▸ Отрывок со страницы
◇ ◇ ◇ ◇

При всей органичности образа самого героя сочетание сюжетных линий в романе довольно механично – видимо, следствие эклектичности в самом замысле, - что и ведет к неясностям, недовыясненности, неразвернутости. Сюжетные линии перебивают одна другую, а не способствуют взаимному развитию, накладывая ограничения на возможность прояснения конфликтов. Роман, похоже, построен по постмодернистскому принципу слоеного пирога: здесь и высокое искусство, и всепоглощающая любовь, и криминал. Плюс намек на плюрализм версий (напрашивается сравнение с «Подругой французского лейтенанта» Фаулза). Но мнимый плюрализм оборачивается нехитрой загадкой с однозначным ответом. Авторы послесловий быстро выдают свою, мягко говоря, небеспристрастность. Их версии слишком уж навязчиво расходятся друг с другом, огульно отрицательны по отношению к тексту Пирсона и как к исповеди, и как к произведению искусства, т.е. не признают за ним ни достоинства правдивого рассказа, ни эстетических достоинств, чем дезавуируют сами себя. Последний, напротив, несомненно выигрывает на их фоне благодаря как подлинности отношения к искусству героя, так и неподдельному этическому пафосу раскаяния. Наконец, единственный достойный доверия свидетель, Джулиан, косвенно признает и писательское достоинство Пирсона, и свои отношения с ним (хотя бы тем, что не объявляет это вымыслом или того хуже бредом). А ее сугубо формальное соглашение с версией матери, высказанное по вторичной просьбе издателя, равнозначно ее отрицанию.

◇ ◇ ◇ ◇

▸ Фрагмент набора данных
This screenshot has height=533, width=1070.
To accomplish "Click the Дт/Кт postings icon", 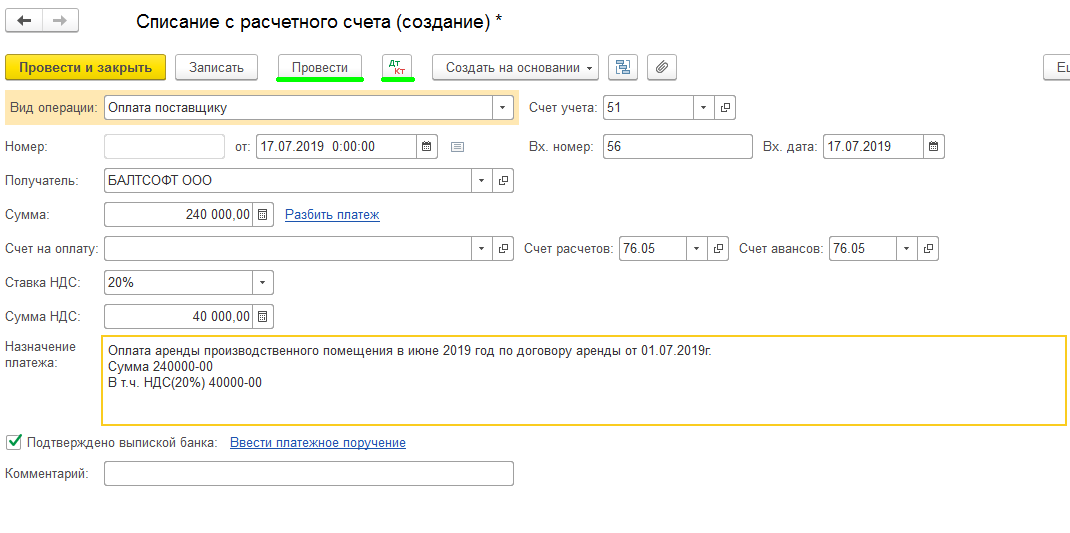I will coord(397,67).
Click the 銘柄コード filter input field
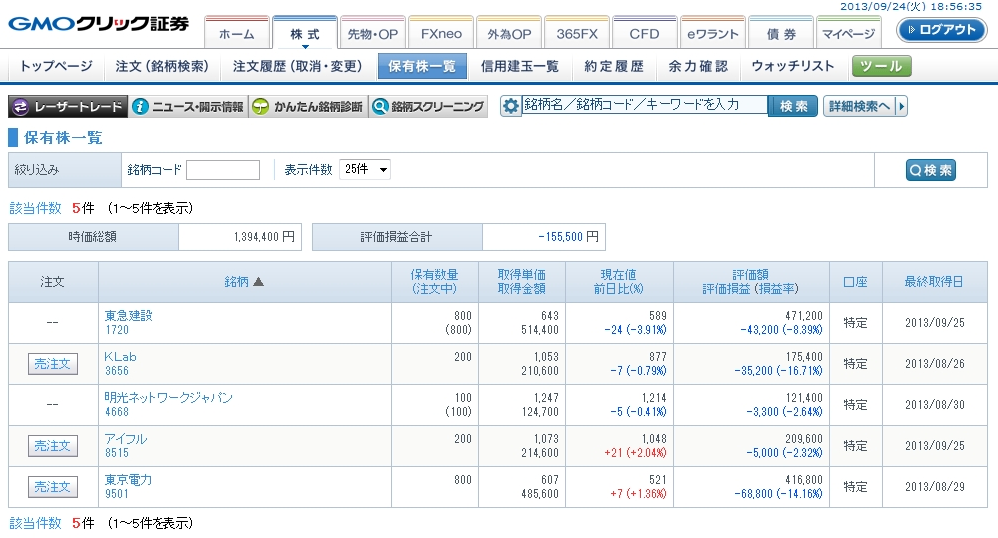This screenshot has height=538, width=998. 223,170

◇ ◇ ◇ ◇

▸ Список заданий
1 > С каким произведением, по словам автора отрывка о романе, напрашивается сравнение?
2 > Допишите следующую часть отрывка о романе, продолжив его после последнего предложения.
Строки для работы не понадобятся.

▸ Ответы к заданиям
1 > С «Подругой французского лейтенанта» Фаулза.

2 >
Этот постмодернистский эклектизм в данном случае приводит к компромиссному сосуществованию сюжетно-смысловых линий. В результате каждая из драм (творческая, любовная, семейная, постмодернистская множественность видения ситуаций) оказываются либо обещанием драмы, либо слишком литературным повторением, но без движения дальше. За одним, по крайней мере, исключением: образ Гамлета как встреча двух воображений – т.е. не потому что Гамлет, а потому что встреча…
 

Айрис Мердок ЧЕРНЫЙ ПРИНЦ

Брэдли Пирсон – писатель, вернее, считает себя писателем и философом, хотя всю жизнь проработал налоговым инспектором. Писатель – его внутреннее самоопределение, на что ему дают некоторое право три изданные им книги: роман, «квазироман», по его собственному определению, и сборник философских этюдов в жанре «Мысли» (намек на Паскаля). Причина несовпадения социального статуса и внутреннего призвания, видимо, не во внешних препятствиях и не собственной несостоятельности. Дело в слишком высокой внутренней требовательности, которая в свою очередь следствие отношения к искусству почти жреческого (генезис воззрения героя на искусство в романе отсутствует). Вот его художественное кредо: «Искусство рождается из бесконечного самоотречения и безмолвия… Что-то создать, завершить можно лишь тогда, когда чувствуешь на это неоспоримое, заслуженное право». Мытарь, открывший в себе призвание апостола (Искусства). Такое «отсталое» понимание сути и смысла писательского труда почти априори обрекает его на профессиональный неуспех (в коммерческом плане) и, более того, на почти безнадежное одиночество.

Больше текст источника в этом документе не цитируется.